Assigned task
In the listing below, which lines contain the string "size"? Copy them all.

+ + +

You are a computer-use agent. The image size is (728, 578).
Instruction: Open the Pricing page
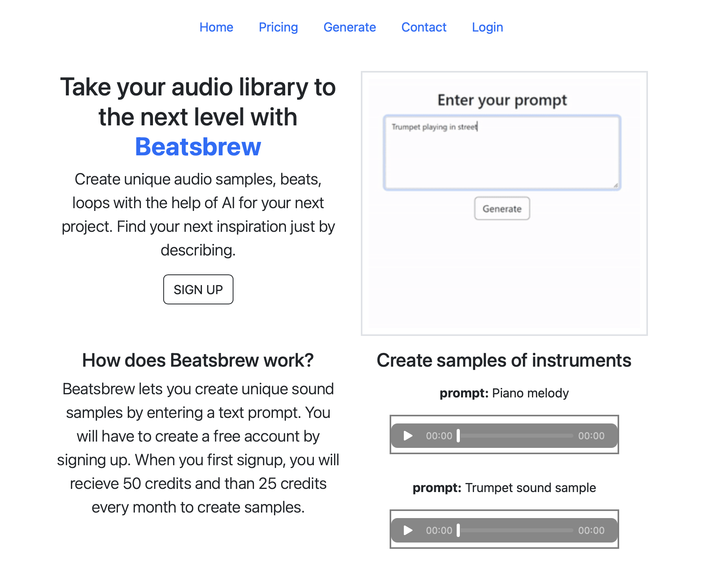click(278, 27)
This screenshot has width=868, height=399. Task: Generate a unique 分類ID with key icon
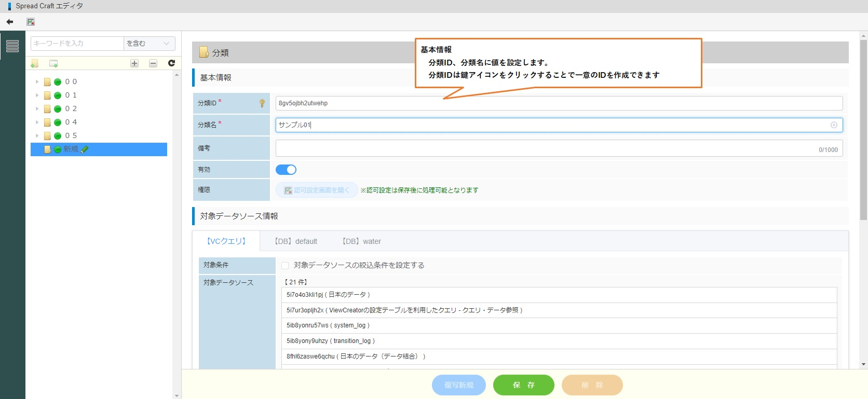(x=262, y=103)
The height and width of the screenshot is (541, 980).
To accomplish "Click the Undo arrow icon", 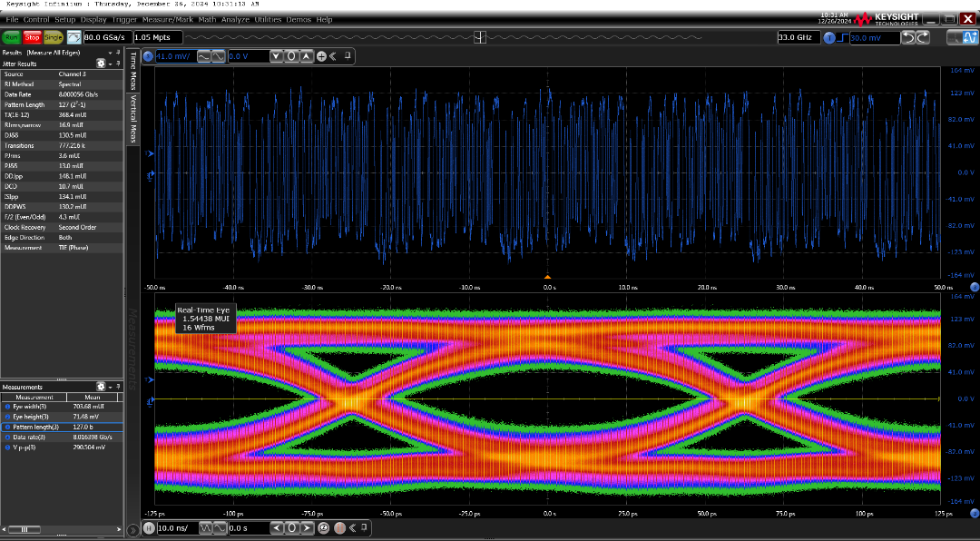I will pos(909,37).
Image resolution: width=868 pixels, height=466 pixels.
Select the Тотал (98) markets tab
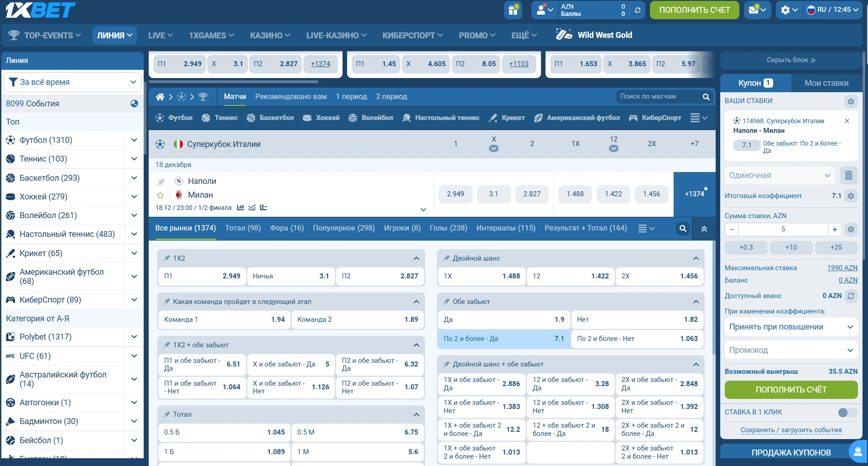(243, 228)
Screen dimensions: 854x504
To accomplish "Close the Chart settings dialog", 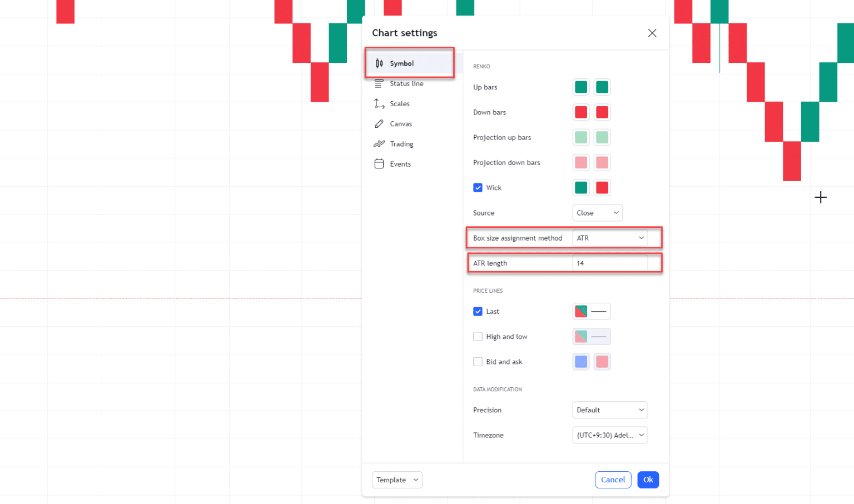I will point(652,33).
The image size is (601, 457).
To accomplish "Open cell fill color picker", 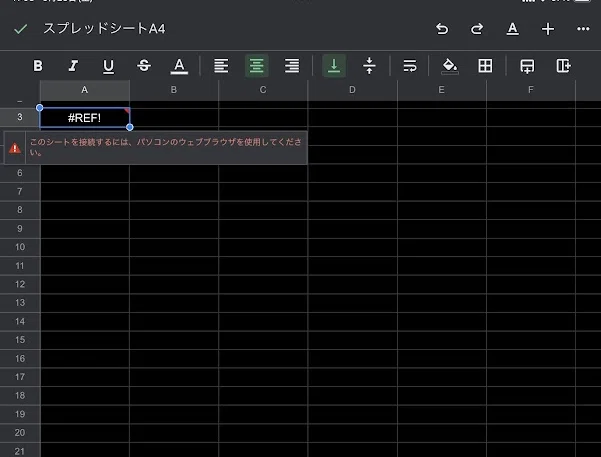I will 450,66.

+ + +

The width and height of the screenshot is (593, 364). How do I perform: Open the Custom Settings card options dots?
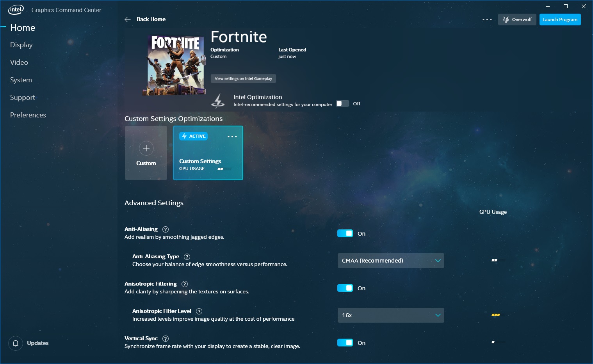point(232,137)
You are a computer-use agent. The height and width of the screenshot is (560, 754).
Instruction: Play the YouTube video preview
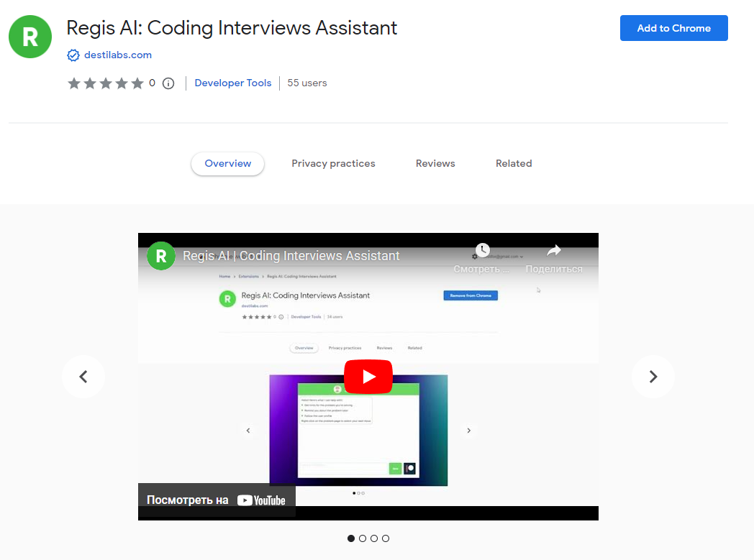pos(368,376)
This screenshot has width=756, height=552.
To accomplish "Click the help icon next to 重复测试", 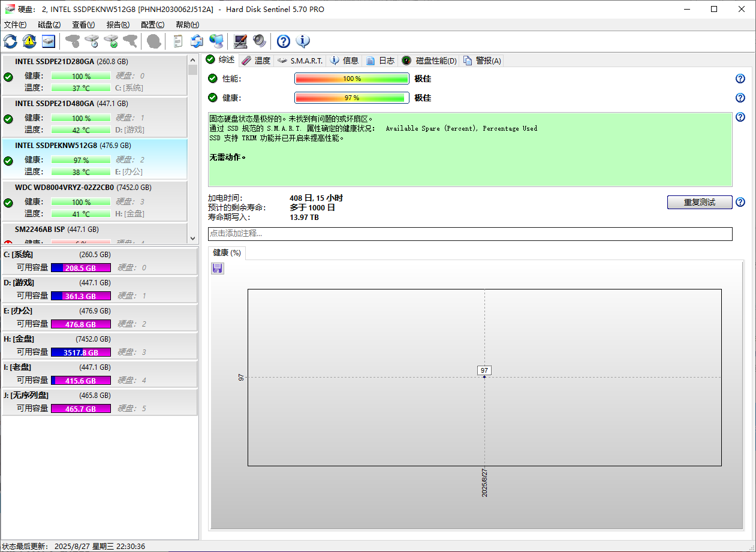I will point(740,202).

+ + +

Final answer
You are a computer-use agent. The image size is (728, 578).
The image size is (601, 457).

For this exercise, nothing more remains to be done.